Threat	Attack Vector	Impact	Mitigation
Stripe webhook spoofing	Attacker posts forged order completion webhook to `/api/stripe/webhook`	Orders created for unpaid transactions	Stripe-Signature header verified using webhook secret (rotated quarterly). Secret in AWS Secrets Manager.
Order ID enumeration	Attacker iterates order IDs in API calls to access other customers’ orders	Personal data breach	Order access requires both authenticated user session AND order belonging to that customer. Tested as part of API integration tests.

Specific threats, specific attack vectors, specific mitigations that can be verified.

11. The Cost Hallucination

Symptom: Cost figures with no evidence (“approximately £50k/year”) that turn out to be 5× wrong when the invoices arrive.

Why it fails: Business cases approved on bad numbers cause downstream problems. Finance partners lose trust.

Fix: Either show the workings (service × quantity × unit rate × 12), link to a cloud cost calculator output, or mark the figure as “indicative — to be confirmed by Finance partner before approval” (and track as an assumption).

12. The Dead-End Exit Plan

Symptom: “Exit plan: re-platform to alternative provider if needed.”

Why it fails: This is a non-plan. It does not tell you how long it would take, what it would cost, or what the risks are.

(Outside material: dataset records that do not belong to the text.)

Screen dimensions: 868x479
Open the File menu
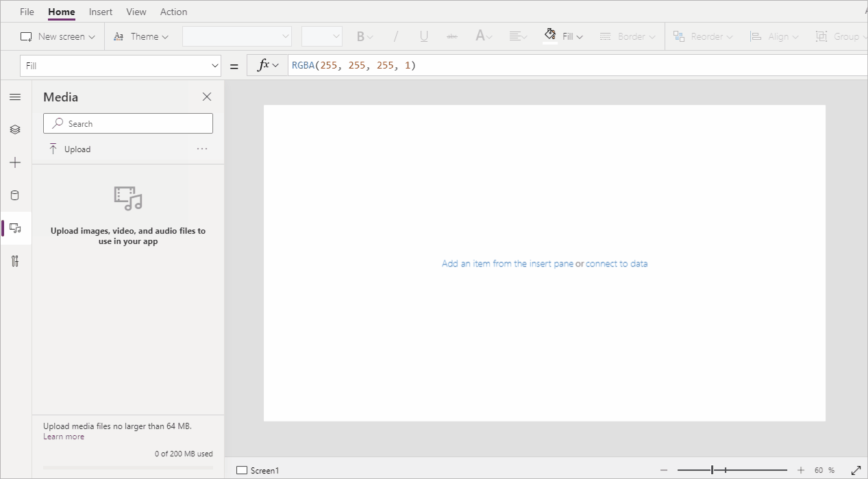(x=27, y=12)
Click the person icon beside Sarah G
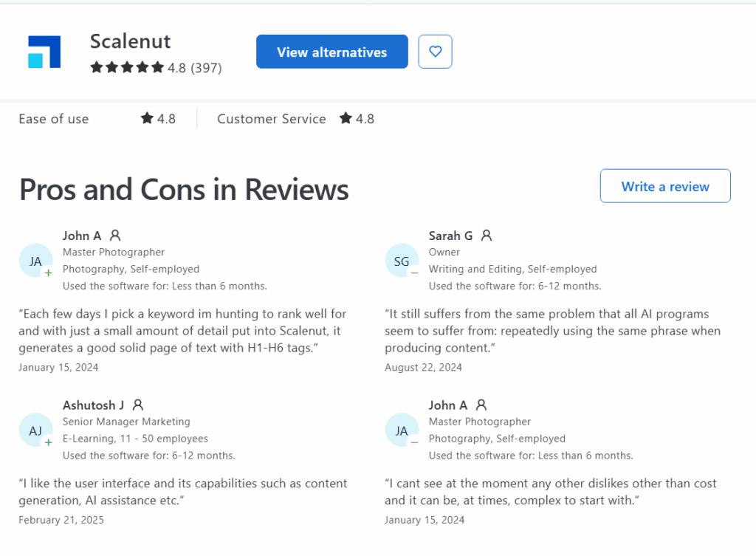Image resolution: width=756 pixels, height=556 pixels. pyautogui.click(x=487, y=235)
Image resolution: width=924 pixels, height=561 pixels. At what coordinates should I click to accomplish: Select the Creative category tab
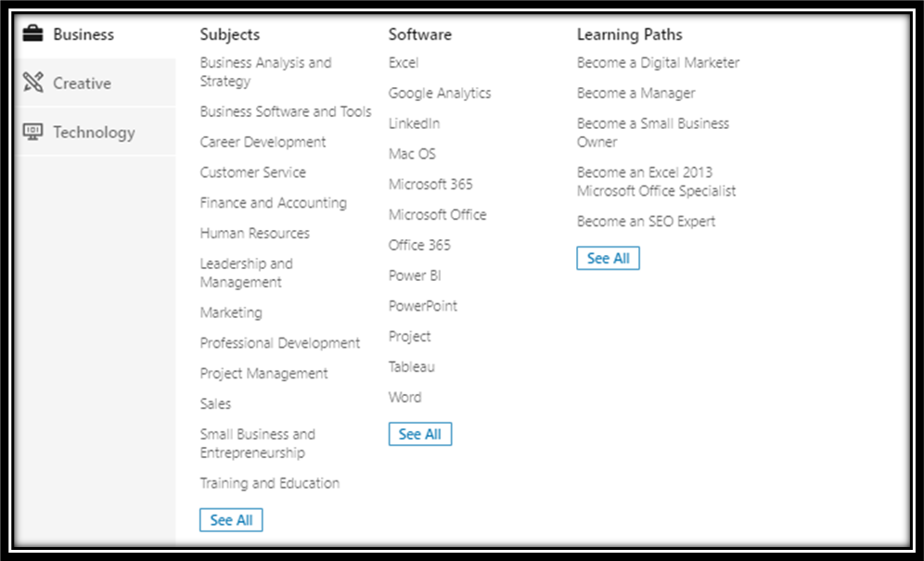96,83
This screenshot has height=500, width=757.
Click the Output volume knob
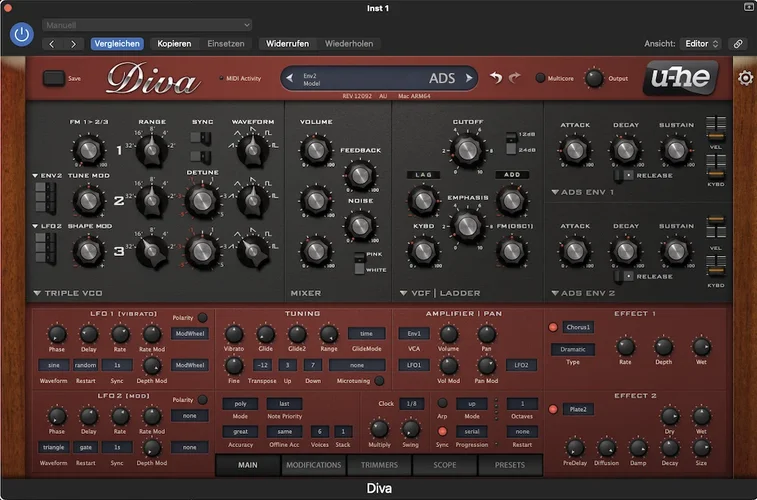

Fix: Exit plans need enough substance to be credible. A Recommended-depth exit plan covers: data portability (can we extract everything, in what formats, how long), vendor lock-in (list the proprietary services used, alternatives), realistic timeline estimate, cost estimate, and one-line description of the trigger (regulatory, cost, service quality, acquisition).

Self-review checklist

Before submitting, scan your SAD against these ten questions:

Are any fields still [...] or TBD?
Are non-functional targets measurable (numbers, not adjectives)?
Does the depth match the criticality tier?
Is content written in present tense where the design is committed?
Do all tables carry information (not boilerplate)?
Does every risk have a named owner and dated mitigation?
Are interactions between components described?
Do ADRs match the rest of the document?
Is the threat model (if present) specific to this system?
Is the exit plan (if present) credible?

If any answer is “no”, fix before submitting.